Autre regret des syndicats, que les contreparties demandées aux dirigeants et actionnaires ne soient que facultatives. « L’accord d’APLD peut prévoir un effort proportionné des actionnaires. Il est hors de question que seuls les salariés supportent le poids de la baisse d’activité, tranche Yvan Ricordeau de la CFDT. Il est évident qu’il faut un effort de solidarité. Là où il y a des difficultés, l’heure n’est pas aux dividendes ». « Nous aurions voulu un cadre plus rigide de l’APDL. Il doit y avoir des contrôles et contreparties obligatoires à partir du moment où il y a de l’argent public », souffle aussi Michel Beaugas pour FO.

Finalement, l’efficacité du « bouclier anti-licenciements » dépendra surtout de la qualité du dialogue social. « Là où les syndicats sont bien implantés, nous pouvons espérer des accords d’activité partielle longue durée gagnants-gagnants, protecteurs en matière d’emplois, qui interdisent les PSE », souligne Michel Beaugas. « C’est tout l’enjeu du rapport de force, insiste Yvan Ricordeau. Le texte fait le pari de la négociation, il faut s’en saisir et que les directions soient au rendez-vous ».
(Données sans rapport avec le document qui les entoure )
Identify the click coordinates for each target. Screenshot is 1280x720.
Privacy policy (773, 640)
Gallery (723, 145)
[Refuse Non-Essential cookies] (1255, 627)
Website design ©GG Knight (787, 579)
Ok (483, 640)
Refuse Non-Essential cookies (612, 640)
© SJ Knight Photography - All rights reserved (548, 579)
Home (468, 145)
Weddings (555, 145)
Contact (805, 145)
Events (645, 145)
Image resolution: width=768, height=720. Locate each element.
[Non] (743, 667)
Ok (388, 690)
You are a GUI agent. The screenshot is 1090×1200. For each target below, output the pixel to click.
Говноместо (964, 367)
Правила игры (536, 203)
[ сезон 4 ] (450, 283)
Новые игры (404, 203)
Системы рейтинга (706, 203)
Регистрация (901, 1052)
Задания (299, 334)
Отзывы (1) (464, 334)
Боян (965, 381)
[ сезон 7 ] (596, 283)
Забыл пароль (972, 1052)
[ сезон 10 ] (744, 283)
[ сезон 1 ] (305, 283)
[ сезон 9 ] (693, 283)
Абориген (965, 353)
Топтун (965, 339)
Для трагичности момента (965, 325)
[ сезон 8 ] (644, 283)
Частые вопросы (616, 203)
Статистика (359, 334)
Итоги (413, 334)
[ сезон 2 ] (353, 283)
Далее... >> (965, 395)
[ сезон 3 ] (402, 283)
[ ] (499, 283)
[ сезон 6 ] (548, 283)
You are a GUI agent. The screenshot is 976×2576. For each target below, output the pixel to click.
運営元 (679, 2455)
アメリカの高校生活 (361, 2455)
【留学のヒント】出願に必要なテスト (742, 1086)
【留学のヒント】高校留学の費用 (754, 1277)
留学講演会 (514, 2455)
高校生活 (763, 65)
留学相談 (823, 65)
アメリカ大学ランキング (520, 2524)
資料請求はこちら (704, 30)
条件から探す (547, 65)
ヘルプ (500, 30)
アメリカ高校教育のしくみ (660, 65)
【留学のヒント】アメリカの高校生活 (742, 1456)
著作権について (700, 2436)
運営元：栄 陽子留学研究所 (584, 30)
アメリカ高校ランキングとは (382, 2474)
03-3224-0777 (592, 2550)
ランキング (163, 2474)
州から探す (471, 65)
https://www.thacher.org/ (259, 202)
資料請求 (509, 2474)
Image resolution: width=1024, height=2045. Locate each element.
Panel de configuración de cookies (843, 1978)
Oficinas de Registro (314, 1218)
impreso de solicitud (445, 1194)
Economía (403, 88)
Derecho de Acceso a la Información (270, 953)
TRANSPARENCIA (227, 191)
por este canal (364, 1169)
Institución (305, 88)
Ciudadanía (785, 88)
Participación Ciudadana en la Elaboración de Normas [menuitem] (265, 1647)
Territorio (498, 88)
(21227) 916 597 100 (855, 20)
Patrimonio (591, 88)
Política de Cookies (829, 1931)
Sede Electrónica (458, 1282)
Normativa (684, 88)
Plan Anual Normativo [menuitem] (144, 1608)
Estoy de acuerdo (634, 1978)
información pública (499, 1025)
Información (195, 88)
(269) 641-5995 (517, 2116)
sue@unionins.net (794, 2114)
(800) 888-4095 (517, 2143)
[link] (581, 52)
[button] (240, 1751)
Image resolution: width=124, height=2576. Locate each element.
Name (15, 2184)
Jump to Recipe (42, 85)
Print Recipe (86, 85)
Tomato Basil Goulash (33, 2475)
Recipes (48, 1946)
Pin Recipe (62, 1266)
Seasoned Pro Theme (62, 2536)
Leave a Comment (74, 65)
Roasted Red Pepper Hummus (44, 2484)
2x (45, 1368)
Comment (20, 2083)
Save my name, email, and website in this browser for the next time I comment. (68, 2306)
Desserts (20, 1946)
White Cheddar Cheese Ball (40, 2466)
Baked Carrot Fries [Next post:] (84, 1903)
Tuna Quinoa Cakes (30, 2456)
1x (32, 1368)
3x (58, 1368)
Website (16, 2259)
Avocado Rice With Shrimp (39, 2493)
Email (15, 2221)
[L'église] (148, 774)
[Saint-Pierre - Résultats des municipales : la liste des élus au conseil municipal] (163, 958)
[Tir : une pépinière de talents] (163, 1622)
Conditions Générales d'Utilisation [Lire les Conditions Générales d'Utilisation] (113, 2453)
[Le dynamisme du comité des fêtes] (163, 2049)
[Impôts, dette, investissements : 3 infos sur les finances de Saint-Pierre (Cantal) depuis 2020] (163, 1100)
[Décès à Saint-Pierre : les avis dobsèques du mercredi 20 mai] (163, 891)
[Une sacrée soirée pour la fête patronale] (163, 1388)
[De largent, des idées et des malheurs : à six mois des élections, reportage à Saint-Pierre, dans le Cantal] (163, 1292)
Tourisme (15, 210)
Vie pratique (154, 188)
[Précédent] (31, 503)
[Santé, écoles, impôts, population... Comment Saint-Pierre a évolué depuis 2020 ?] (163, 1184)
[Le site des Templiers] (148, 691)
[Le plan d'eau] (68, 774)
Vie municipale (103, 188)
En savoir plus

D’autant que le temps est compté. La participation de l’Etat sera moindre pour tous les accords transmis à partir du 1er octobre. Dans chaque entreprise en difficulté, syndicats et employeurs ont donc moins de deux mois pour poser un diagnostic et conclure un accord, alors qu’une grande partie des acteurs sont encore en vacances. Mais « si le dialogue social est de qualité, le délai ne sera pas un obstacle à la signature des accords », estime finalement le représentant de la CFDT.